The operator O (cf. Fig. 1.b) is understood and modeled from a functional point of view, i.e. the operator is an information-theoretic term which is defined by its function F (as the output) and the related necessary assumptions. Here, explicit and implicit assumptions are distinguished. The function F is only realized, if the explicit assumptions eA are fulfilled. The implicit assumptions iA include the constraints between eA and F of the operator. The explicit assumptions eA are of the same quality as the characteristics Ci of the situation S. For the internal structure of the operator other descriptions like textual, logical, mathematical or problem-related descriptions are allowed. The double use of the term operator O is graphically illustrated in Fig. 2.

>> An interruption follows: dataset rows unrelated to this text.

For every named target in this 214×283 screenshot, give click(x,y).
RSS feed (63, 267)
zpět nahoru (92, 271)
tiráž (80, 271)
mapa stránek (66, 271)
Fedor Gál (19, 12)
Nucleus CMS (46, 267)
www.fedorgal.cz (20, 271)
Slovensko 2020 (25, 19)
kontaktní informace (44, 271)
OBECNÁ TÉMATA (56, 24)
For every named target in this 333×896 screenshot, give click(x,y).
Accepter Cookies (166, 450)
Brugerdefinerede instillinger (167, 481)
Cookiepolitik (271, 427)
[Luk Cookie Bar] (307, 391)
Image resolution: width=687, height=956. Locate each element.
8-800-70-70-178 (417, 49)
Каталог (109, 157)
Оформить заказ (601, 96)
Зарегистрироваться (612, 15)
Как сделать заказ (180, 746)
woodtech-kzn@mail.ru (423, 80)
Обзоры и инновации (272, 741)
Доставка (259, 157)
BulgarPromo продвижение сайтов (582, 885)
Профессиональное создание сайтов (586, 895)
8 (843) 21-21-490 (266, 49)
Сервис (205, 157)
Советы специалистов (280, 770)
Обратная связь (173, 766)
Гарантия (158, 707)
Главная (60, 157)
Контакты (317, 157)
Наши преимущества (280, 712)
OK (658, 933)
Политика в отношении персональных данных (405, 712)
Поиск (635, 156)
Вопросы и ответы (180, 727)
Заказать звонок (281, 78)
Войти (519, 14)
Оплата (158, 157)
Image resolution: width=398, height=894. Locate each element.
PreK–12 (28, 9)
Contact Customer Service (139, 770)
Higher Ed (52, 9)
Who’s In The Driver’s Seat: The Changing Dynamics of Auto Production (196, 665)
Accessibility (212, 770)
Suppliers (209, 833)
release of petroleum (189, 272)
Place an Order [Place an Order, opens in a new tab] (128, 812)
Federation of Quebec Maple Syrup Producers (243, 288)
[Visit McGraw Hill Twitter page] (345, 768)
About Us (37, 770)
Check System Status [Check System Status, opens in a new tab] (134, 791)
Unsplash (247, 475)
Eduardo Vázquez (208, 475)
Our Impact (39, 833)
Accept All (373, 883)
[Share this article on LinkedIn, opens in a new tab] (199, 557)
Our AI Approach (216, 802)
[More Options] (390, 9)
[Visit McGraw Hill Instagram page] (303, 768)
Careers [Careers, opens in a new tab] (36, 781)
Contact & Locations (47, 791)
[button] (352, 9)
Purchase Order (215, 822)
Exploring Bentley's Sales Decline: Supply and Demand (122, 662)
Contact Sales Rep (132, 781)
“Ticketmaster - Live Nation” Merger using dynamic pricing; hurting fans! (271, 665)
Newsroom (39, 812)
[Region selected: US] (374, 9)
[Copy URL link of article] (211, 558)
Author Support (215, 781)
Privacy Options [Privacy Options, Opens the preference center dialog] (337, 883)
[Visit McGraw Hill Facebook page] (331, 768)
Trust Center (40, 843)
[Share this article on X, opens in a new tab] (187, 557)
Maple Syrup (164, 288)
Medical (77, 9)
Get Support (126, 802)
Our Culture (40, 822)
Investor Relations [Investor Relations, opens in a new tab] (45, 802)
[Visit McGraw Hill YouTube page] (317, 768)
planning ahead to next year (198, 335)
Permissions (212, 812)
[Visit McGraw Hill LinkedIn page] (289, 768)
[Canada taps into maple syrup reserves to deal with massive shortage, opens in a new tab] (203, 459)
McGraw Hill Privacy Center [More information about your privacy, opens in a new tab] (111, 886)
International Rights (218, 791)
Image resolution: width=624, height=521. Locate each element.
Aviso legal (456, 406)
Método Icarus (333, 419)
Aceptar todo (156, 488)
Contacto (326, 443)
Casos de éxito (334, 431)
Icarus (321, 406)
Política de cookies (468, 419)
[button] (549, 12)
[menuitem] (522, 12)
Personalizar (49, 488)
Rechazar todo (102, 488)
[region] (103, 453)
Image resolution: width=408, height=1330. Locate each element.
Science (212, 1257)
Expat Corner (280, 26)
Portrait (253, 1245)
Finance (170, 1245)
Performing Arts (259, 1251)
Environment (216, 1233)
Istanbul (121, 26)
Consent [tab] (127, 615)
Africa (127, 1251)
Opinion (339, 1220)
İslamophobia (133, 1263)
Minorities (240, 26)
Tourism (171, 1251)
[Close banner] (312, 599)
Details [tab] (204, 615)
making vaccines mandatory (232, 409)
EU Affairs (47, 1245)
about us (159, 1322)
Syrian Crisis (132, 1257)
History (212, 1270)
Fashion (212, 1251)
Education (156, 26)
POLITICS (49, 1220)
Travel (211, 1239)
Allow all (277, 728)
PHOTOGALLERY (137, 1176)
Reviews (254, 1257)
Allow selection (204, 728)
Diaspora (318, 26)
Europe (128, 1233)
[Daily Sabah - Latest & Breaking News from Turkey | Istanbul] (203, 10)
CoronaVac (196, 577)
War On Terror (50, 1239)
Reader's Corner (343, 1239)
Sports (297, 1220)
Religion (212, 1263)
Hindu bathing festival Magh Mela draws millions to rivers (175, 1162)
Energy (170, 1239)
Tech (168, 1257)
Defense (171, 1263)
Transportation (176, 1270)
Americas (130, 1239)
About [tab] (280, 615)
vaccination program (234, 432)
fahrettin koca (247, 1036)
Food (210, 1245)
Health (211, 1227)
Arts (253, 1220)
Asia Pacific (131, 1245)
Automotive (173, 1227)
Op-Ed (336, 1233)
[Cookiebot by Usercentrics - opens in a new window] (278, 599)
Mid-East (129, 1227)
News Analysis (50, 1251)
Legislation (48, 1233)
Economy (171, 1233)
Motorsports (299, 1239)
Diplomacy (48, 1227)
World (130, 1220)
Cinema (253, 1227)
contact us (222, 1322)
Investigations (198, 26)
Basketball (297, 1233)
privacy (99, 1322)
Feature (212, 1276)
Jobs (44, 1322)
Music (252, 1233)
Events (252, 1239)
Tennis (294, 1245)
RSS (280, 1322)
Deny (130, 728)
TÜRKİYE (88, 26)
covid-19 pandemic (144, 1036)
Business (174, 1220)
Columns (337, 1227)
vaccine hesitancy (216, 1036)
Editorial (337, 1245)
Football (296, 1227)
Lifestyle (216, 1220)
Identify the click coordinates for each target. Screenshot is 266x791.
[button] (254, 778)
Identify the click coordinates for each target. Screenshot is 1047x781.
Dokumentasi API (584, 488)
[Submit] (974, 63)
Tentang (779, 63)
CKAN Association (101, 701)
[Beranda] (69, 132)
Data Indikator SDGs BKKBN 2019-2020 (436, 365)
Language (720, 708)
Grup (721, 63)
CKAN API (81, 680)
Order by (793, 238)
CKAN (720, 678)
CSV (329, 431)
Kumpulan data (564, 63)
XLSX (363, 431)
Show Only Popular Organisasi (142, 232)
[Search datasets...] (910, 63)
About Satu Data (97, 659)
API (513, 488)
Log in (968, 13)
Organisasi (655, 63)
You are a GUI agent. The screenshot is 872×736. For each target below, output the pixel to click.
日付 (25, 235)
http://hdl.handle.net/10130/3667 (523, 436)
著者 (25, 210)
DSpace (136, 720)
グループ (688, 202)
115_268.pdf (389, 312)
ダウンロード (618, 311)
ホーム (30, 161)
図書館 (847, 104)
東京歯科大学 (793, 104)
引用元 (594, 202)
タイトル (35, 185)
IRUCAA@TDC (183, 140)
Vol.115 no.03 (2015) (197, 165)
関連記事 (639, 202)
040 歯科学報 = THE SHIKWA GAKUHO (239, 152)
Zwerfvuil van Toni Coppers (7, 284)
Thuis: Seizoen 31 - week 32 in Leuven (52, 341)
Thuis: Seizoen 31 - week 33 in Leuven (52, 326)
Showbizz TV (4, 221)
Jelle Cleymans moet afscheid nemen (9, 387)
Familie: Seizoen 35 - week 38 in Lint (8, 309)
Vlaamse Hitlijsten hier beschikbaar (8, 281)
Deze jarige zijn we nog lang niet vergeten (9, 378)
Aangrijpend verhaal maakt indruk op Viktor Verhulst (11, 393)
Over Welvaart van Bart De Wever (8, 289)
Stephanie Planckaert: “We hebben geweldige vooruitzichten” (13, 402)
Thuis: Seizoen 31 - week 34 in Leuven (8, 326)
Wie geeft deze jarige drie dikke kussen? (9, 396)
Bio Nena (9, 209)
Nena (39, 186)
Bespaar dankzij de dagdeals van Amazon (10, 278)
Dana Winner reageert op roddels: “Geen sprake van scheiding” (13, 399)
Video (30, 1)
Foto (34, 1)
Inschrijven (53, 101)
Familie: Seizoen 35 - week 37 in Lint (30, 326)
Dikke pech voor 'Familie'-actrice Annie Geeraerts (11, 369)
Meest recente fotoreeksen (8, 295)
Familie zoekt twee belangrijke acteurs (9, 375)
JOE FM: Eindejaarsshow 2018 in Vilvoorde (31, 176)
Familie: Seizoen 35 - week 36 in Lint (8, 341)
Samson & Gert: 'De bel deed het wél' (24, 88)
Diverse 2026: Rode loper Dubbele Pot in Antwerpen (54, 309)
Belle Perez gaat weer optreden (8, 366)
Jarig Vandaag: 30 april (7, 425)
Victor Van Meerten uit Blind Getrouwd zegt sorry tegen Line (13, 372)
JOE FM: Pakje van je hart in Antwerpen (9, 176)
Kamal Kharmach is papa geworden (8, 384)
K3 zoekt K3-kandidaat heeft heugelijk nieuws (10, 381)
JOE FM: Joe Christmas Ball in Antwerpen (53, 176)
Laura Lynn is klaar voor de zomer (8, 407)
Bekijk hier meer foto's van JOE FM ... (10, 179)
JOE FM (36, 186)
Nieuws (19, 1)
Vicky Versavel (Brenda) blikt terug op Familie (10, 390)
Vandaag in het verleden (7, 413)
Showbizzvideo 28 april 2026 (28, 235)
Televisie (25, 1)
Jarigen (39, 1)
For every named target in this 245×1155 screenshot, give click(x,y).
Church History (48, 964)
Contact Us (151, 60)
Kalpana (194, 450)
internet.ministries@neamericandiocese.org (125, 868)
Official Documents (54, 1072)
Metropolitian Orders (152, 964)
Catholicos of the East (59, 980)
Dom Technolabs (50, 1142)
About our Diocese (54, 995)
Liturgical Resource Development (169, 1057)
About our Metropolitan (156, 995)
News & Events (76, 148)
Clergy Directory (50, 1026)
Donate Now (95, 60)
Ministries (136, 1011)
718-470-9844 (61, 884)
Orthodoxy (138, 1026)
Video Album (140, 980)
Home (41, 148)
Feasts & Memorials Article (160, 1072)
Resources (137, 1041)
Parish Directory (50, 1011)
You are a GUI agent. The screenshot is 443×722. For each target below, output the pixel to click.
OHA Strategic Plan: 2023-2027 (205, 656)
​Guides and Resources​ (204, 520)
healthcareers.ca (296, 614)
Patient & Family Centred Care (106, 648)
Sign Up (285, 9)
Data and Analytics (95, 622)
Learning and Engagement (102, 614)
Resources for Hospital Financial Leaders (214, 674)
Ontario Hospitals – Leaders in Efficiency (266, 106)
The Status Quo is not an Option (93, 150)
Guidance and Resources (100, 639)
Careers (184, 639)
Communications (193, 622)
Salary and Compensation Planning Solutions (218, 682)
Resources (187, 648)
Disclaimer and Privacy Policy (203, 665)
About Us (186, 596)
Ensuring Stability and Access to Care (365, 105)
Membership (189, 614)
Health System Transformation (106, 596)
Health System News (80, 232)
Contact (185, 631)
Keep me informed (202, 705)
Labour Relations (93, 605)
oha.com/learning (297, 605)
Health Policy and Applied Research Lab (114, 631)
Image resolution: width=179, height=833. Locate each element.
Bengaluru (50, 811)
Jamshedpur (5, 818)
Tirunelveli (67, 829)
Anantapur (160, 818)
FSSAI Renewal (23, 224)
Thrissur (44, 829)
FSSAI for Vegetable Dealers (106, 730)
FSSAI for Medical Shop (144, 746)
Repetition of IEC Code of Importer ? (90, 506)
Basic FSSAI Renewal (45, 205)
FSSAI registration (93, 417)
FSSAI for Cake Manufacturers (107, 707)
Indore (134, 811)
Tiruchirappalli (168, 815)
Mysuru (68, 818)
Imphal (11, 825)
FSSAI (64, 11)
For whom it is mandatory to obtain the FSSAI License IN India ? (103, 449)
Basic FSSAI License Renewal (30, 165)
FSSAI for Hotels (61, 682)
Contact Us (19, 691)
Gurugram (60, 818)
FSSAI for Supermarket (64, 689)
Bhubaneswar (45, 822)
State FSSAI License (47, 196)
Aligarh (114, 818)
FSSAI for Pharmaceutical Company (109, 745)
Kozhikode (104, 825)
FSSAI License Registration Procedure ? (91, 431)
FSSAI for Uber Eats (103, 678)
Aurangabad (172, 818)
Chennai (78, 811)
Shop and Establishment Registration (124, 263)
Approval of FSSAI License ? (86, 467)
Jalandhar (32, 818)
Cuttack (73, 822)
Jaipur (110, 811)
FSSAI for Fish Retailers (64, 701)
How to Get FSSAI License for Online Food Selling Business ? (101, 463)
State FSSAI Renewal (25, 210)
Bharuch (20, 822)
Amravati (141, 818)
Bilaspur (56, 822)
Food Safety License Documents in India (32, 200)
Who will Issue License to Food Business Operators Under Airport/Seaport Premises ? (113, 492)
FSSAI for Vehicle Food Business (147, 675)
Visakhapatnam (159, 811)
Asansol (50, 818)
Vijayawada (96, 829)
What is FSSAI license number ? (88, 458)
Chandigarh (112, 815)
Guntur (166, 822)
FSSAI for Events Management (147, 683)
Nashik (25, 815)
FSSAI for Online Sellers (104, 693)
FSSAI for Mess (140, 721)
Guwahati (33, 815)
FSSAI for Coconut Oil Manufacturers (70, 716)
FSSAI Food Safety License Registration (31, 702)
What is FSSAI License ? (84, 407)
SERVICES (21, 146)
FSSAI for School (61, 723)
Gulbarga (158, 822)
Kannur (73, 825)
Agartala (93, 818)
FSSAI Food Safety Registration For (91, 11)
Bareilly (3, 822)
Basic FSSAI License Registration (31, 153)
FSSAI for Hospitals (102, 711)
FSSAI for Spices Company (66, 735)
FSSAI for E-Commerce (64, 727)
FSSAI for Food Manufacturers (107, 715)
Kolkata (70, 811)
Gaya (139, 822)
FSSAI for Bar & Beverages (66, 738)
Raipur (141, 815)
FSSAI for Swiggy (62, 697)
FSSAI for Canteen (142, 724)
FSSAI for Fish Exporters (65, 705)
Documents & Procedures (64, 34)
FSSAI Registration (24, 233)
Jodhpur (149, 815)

According to Rasmussens ‘skill-based, rule-based, knowledge-based’ well-known distinction (Rasmussen, 1983) of humans interaction, the proposed approach is focussed to the description of the interaction itself and yields to an internal structuring (and therefore modeling) of the interaction itself and the related connection to assumed human mental models and connected structures of the formalizable interaction partner, the system. As a result the approach allows the consideration of individual contexts as action sequences.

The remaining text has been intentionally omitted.